Wohin war der Kerl nur so schnell verschwunden? Wollte er ihm mit dieser unverschämten Aktion etwa Angst einjagen?

»Warte nur, du fettes Arschloch, ich werde dich schon finden!«, knurrte Gregory und sprach laut genug, dass seine Worte sicher zu hören waren.

Gerade wollte er gehen und McDonald suchen, da vernahm er hinter sich ein leises Glucksen. Gregory wirbelte herum und starrte auf das widerlich grüne Wasser. Konzentrische Kreise bewegten sich dort, Miniaturwellen gleich, die zögernd zerfaserten. Als er näher an den Beckenrand heranging, sah er die Luftblasen, die vom Grund her aufstiegen.

Himmel, was war das? Es war unmöglich, durch das Dreckwasser den Boden zu erkennen. War es möglich, dass dort ein Fisch schwamm? War dies etwa ein Aquarium, hatte McDonald ihn nur deshalb in das Gebäudeinnere geführt, damit Gregory seine Begeisterung teilen sollte?

Plötzlich riss er verblüfft die Augen auf. Ein Schatten schwamm, durch das Wasser seltsam auffasernd, etwa einen Meter unterhalb der Oberfläche. Er konnte nicht erkennen, um welche Art Fisch es sich dabei handelte, aber er musste sehr groß sein, musste menschliche Ausmaße haben. Dann verschwand der Schatten in der Tiefe.

Er musste McDonald ausfindig machen und ihm Fragen stellen. Er war plötzlich gar nicht mehr so sicher, ob er diesen Kauf wirklich tätigen wollte. Es war besser, wenn er nochmals in aller Ruhe darüber nachdachte, weitab von riesigen Fischen und Tierkadavern, die im Wasser schwammen. Gregory machte einen Schritt, um die Schwimmhalle zu verlassen, als er Wasser plätschern hörte und etwas mit unerbittlicher Härte seinen rechten Knöchel packte. Sein Bein wurde zur Seite gerissen, über den Beckenrand hinaus, und Gregory verlor den Halt. Schmerzhaft stürzte er zu Boden und prellte sich die Hüfte. Ein Schrei kam über seine Lippen. Sein Bein befand sich bis zum Knie im Wasser, das unangenehm warm war. Er konnte nicht sehen, was ihn hielt und ruckartig weiter auf das Wasser zuzog

Voller Verzweiflung versuchte er, Halt zu finden – es kostete ihn Haut und Nägel seiner Finger -, jedoch konnte der Boden, obschon rissig, ihm keinen bieten.
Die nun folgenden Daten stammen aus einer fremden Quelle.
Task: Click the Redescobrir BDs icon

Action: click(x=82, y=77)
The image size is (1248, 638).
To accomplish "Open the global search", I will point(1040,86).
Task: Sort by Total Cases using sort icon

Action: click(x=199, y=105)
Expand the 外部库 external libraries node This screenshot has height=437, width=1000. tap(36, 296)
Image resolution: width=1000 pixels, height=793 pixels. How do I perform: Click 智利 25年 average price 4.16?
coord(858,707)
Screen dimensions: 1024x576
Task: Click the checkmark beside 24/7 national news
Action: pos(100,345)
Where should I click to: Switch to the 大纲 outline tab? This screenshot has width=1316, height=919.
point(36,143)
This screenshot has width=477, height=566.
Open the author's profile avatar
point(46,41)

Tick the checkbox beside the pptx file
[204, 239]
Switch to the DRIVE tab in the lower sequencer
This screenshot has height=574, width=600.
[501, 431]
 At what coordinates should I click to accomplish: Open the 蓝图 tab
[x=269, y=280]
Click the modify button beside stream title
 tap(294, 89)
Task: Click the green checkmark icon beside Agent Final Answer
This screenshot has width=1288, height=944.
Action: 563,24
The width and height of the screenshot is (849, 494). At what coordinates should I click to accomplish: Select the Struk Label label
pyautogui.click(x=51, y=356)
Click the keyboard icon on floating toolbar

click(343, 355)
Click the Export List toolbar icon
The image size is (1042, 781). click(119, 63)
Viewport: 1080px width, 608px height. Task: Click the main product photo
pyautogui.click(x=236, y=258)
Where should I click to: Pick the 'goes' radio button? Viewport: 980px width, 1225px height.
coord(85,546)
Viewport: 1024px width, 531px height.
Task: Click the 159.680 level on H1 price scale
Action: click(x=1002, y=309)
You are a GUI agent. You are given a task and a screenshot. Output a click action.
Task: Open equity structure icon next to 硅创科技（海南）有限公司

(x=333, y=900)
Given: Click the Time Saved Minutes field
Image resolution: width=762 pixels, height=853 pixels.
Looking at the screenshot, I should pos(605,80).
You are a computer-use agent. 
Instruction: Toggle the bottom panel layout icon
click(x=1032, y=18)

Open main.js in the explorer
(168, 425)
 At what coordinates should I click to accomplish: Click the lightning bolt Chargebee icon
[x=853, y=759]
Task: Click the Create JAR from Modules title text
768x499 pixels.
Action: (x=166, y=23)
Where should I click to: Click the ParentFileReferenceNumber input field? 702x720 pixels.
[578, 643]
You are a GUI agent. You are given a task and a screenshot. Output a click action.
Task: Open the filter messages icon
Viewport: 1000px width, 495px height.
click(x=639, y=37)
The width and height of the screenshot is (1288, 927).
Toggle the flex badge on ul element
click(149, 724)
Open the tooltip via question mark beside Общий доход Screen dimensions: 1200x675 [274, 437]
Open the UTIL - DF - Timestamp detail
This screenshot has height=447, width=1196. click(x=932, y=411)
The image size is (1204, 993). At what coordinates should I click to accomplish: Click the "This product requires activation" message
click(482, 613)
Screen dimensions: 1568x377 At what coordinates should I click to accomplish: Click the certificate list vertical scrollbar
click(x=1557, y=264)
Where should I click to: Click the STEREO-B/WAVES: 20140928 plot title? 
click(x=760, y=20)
Er stemmte sich mit aller Macht zurück, aber der Griff um seinen Knöchel gab nicht nach.

»McDonald!«, kreischte er. »Helfen Sie mir!« Der Verkäufer blieb verschwunden, und Gregory begriff, dass die Besichtigung nur dem Zweck gedient hatte, ihn diesem Wesen zu opfern.

Mit einem müden Plätschern rutschte Gregory mit dem Gesäß ins Wasser.

»Nein!«, keuchte er. Er weinte und schluchzte. Dann, als nur noch sein Kopf und die Schultern und eine blutige Hand, mit der er sich am Beckenrand festhielt, aus dem Wasser ragten, sah er den Mann aus einem Gang kommen, der zu den Saunaräumen und Dampfbädern führen mochte, und Gregory schrie erneut: »Bitte, helfen Sie mir!«

McDonald blickte mit einem betretenen Gesichtsausdruck zu ihm hinüber und vermied es, sich dem Wasser zu nähern. »Ich kann es leider nicht. Es tut mir leid für Sie, wirklich, das müssen Sie mir glauben.« Und dann, als würde es ihn von jeglicher Schuld befreien, fügte er mit einem kleinen Lächeln hinzu: »Es wird schnell gehen.«

»Bitte! O Gott – bitte!« Sein Mund klaffte auf wie ein Loch; die Augen hatte er so weit aufgerissen, dass sie fast aus den Höhlen sprangen. Es schien, als würde dieses letzte Wort kein Ende nehmen, aber schließlich ging es in ein Gurgeln über, als der Mörder mit einem letzten unerbittlichen Ruck sein Opfer zu sich holte. Seine Hand ragte für eine Sekunde aus dem Wasser und ballte sich zur Faust. Dann verschwand sie.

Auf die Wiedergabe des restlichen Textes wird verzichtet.